Free Comic Book Day this year comes on Saturday, May 5. That’s the day that comic book specialty stores nationwide give away a considerable number of comic books to whoever comes in the store and asks. And this year, that’s also the day after “Spider-Man 3” opens in theaters from sea to shining sea. This maneuver repeats the early strategy of FCBD, which coincided for the first couple years with the opening of a brand new funnybook superhero movie in the fervent expectation that the enthusiasm for the motion picture would spill over into comic shops everywhere. And so it did. After the first few FCBDs, however, the event seemed strong enough on its own merits to take place without the support of a movie debut; and so it was. Whether this year’s return to the initial formula is mere happenstance, I can’t say. Nor can I say with any assurance that another congruence of that weekend is deliberate or accidental. May 5 is also Cartoonists Day, and Cartoonists Day is embedded in Cartoon Appreciation Week. The dates for the latter shift a little from year to year, but that doesn’t make cartoonists any more shifty than the rest of us. Cartoon Appreciation Week, as fomented by the National Cartoonists Society, used to be whatever Monday-through-Sunday includes May 5. So this year, it would be April 30 - May 6. But it isn’t. There seems to be an institutional prejudice against April; so the powers decided on May 3-9 as the official dates for Cartoon Appreciation Week, thereby destroying forevermore any structural logic for the determination of the week’s dates. Cartoonists aren’t logical, they say, so it all fits.

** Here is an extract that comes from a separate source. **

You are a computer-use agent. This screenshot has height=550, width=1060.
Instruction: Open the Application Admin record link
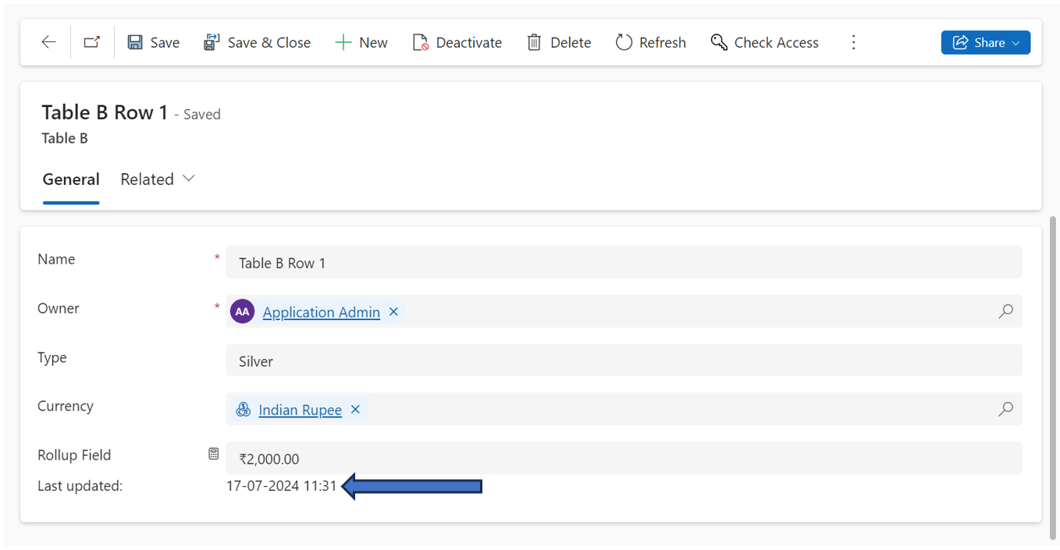320,311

The date for Cartoonists Day, however, is firmly rooted in the history of the medium and not likely to change. NCS picked May 5 as Cartoonists Day because it was on that date in 1895 that the New York World published a cartoon called Hogan’s Alley by Richard Outcault, a freelance technical draftsman, who, when not diagraming electrical equipment, drew comical pictures and peddled them to weekly humor magazines. Hogan’s Alley, like others Outcault had sold to magazines, featured the juvenile antics of a swarm of slum urchins, and among the otherwise raggedy and bedraggled mob, Outcault drew one distinctive little kid: he was bald (his head having been shaved as a cure for lice), and he had big jug ears and a gap-tooth grin, and wore a nightshirt that reached to his ankles. His name was Mickey Dugan, but when, on subsequent appearances, his nightshirt was colored yellow, he became known as the Yellow Kid.

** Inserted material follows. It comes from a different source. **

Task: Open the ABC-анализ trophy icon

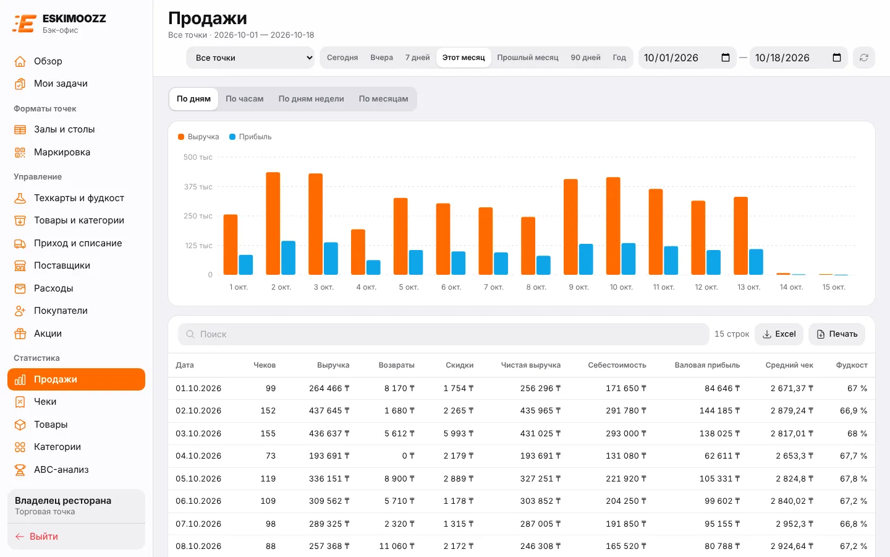Action: coord(20,470)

The Yellow Kid turned out to be a genuine crowd-pleaser: people bought the newspaper just to follow his shenanigans every week. The character was so popular that William Randolph Hearst hired Outcault away from the World to draw the cartoon for his New York Journal. But Joseph Pulitzer at the World hired another artist to draw the Yellow Kid, and for quite some time, the circulation battle between the two press lords had the Yellow Kid in the front lines as the most conspicuous combatant: delivery wagons taking newspapers around the city had posters on their flanks bearing the grinning visage of the Yellow Kid.

The Yellow Kid is often called the first newspaper comic strip (even though he wasn’t first, and he didn’t appear in a “strip” but in a single, large drawing) because he demonstrated the commercial appeal of cartoons. After his noisy debut, newspaper publishers knew they could attract readers if they published cartoons. And for that historic reason, Cartoon Appreciation Week always convenes around May 5, which is, itself, called Cartoonists Day. For more information about Free Comic Book Day, visit www.freecomicbookday.com ; for Cartoonists Day, www.cartoonistday.com .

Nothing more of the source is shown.